Entries shown:
BEGIN

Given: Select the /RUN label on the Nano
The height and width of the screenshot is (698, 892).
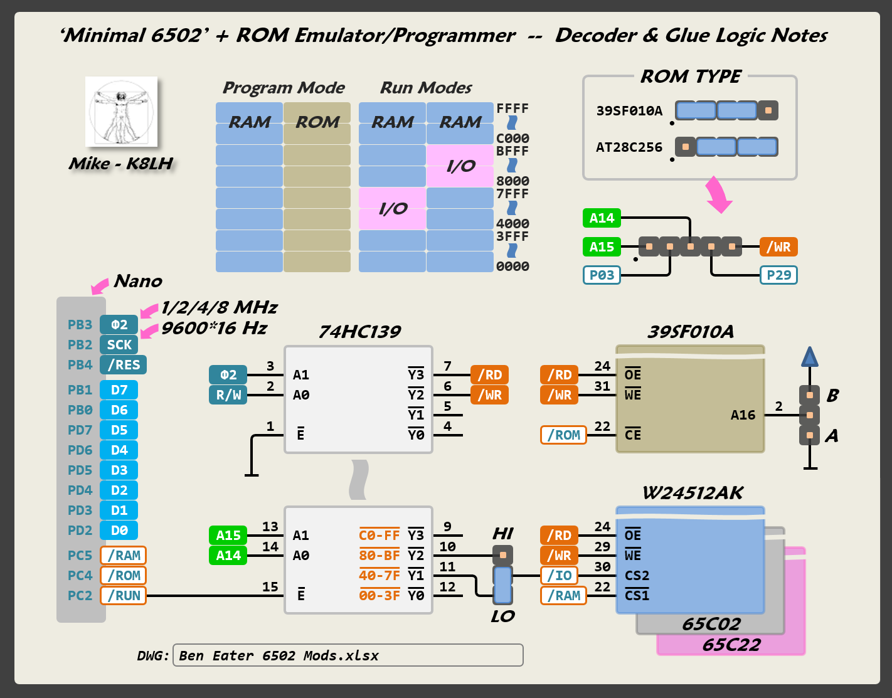Looking at the screenshot, I should pos(124,595).
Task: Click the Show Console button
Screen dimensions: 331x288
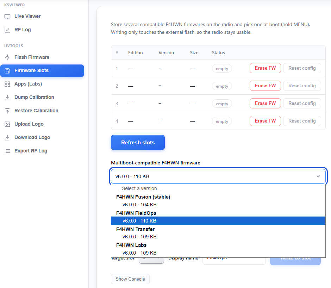Action: pyautogui.click(x=130, y=279)
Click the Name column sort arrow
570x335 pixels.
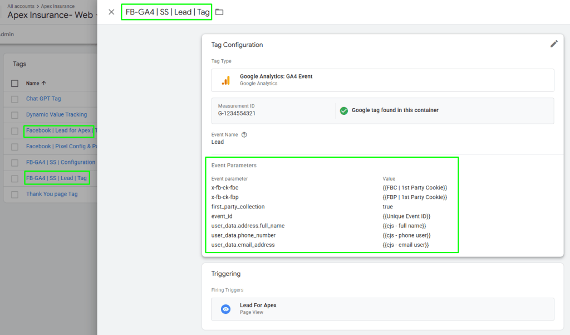(x=44, y=83)
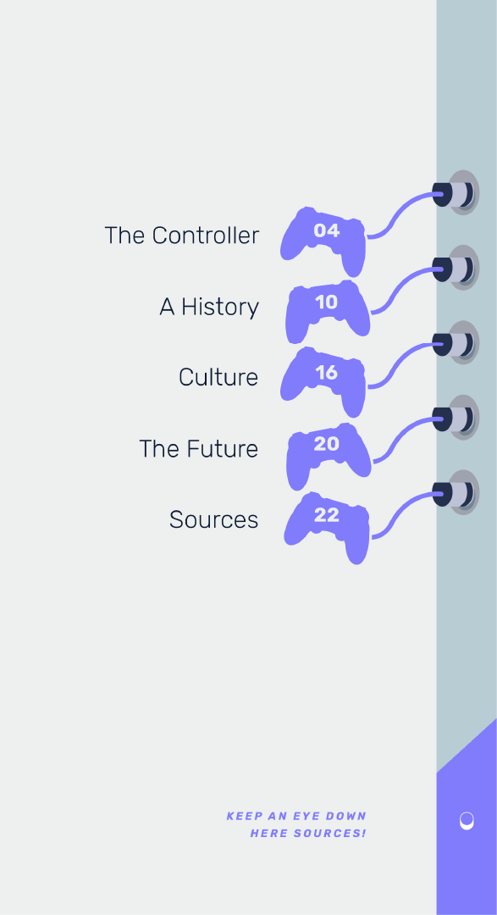Screen dimensions: 497x915
Task: Jump to the Sources section title
Action: (214, 519)
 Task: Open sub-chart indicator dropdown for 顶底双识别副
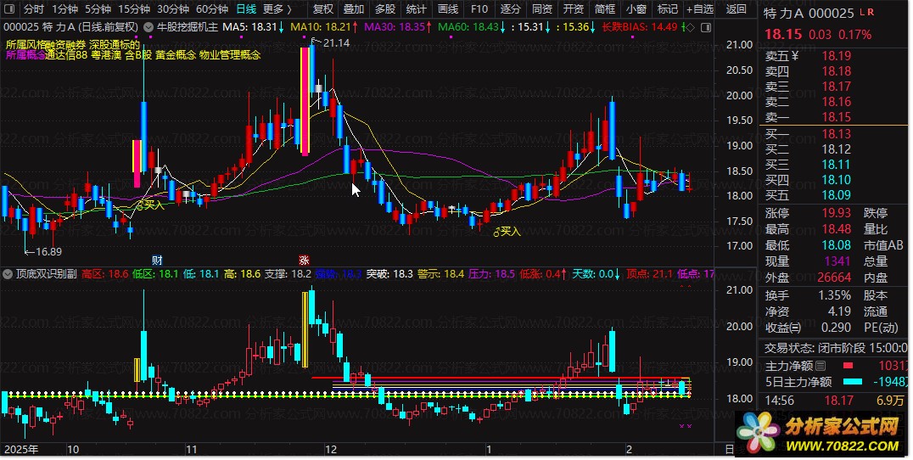[9, 274]
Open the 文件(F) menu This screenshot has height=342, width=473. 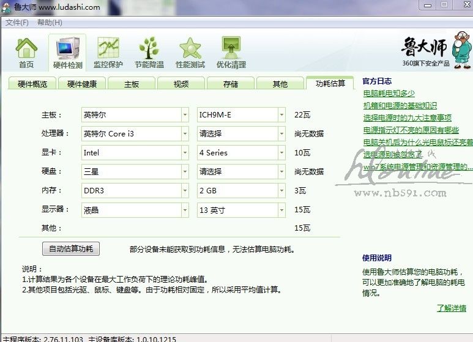(17, 23)
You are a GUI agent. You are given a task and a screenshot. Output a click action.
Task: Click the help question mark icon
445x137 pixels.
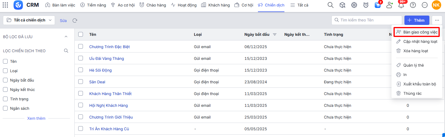point(413,5)
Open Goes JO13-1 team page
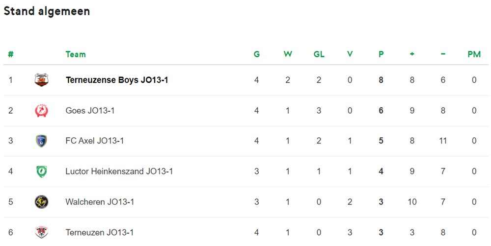Screen dimensions: 491x246 (90, 110)
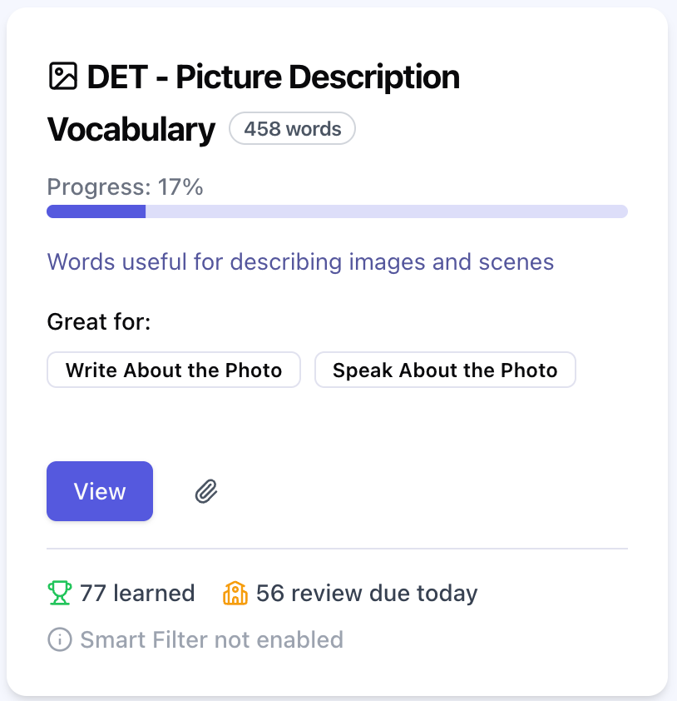Screen dimensions: 677x701
Task: Click the word "Vocabulary" in the title
Action: click(131, 130)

END

Action item:
In the records above, find the line containing "You are a GUI". Reproduce it and every line after it through the last line, omitting pictures.

Your response:
You are a GUI agent. You are given a task and a screenshot. Output a click action.
Task: Click the help question mark icon
445x137 pixels.
point(413,5)
Open Goes JO13-1 team page
Screen dimensions: 491x246 (90, 110)
Screen dimensions: 677x701
Task: Click the word "Vocabulary" in the title
Action: click(131, 130)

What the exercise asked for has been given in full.